Using the data below, show every line where the word "radio" occurs.

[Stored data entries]
^^^^

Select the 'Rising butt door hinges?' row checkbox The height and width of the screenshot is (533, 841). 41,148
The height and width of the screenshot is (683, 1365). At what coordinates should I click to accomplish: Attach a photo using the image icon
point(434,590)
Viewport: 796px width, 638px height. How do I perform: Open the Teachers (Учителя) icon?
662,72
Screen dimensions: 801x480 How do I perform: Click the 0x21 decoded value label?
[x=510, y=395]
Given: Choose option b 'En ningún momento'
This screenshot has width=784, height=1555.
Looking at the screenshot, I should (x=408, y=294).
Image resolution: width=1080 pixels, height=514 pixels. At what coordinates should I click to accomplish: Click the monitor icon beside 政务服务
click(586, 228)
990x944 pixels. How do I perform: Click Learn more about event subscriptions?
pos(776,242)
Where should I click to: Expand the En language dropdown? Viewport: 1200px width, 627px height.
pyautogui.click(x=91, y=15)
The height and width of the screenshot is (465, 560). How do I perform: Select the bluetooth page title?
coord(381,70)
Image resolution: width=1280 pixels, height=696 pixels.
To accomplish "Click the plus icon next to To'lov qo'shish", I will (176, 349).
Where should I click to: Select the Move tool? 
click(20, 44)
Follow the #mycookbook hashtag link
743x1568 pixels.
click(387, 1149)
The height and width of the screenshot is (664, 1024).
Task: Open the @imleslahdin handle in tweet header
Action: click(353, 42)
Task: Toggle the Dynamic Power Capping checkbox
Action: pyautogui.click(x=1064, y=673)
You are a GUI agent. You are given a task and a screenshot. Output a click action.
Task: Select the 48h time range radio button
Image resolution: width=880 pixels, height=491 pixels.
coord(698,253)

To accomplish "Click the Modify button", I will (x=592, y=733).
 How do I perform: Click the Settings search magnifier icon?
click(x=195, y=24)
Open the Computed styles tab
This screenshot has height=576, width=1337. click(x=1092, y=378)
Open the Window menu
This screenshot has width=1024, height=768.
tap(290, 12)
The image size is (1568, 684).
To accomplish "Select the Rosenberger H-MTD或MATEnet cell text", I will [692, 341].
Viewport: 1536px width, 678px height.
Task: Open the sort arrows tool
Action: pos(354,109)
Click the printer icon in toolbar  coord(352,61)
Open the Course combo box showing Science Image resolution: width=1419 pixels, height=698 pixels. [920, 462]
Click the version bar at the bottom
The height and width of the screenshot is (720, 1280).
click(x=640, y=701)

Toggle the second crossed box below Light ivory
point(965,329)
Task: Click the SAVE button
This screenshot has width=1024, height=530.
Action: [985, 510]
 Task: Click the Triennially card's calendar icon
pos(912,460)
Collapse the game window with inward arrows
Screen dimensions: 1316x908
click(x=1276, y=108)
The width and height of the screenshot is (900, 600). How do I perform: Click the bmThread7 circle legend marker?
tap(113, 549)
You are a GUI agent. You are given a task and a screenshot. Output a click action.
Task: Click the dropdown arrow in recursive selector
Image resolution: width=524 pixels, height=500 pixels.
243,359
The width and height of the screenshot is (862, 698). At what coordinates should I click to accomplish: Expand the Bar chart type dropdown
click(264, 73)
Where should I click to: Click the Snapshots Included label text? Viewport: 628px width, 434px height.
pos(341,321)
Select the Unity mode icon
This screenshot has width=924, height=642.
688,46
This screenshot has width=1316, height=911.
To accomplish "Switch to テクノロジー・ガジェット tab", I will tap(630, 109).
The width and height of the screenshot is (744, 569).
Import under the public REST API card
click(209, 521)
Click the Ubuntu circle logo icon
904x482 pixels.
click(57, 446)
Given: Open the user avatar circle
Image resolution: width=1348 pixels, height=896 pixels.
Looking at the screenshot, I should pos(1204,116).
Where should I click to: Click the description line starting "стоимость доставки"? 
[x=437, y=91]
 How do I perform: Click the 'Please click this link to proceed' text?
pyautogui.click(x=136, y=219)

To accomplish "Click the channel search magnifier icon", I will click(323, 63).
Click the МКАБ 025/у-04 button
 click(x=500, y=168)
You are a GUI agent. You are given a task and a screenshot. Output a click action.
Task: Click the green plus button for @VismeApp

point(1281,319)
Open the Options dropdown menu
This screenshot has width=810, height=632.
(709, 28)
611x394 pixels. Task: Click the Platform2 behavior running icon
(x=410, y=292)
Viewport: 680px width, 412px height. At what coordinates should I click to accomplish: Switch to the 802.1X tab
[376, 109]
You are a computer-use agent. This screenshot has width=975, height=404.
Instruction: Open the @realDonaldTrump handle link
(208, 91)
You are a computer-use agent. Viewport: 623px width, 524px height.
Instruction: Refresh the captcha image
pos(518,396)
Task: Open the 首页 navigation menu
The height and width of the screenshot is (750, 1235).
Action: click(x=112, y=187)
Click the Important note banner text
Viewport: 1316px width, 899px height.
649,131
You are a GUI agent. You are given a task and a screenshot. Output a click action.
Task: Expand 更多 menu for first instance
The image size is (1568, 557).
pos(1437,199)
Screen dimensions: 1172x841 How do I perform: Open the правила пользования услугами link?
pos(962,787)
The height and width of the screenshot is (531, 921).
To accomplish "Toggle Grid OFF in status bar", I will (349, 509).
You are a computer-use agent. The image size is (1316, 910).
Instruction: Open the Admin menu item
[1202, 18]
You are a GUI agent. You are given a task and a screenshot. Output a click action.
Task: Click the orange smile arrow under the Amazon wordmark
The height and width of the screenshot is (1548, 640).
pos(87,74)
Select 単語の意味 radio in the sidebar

^^^^

Solved problem:
Task: Select the 48h time range radio button
Select 単語の意味 radio in the sidebar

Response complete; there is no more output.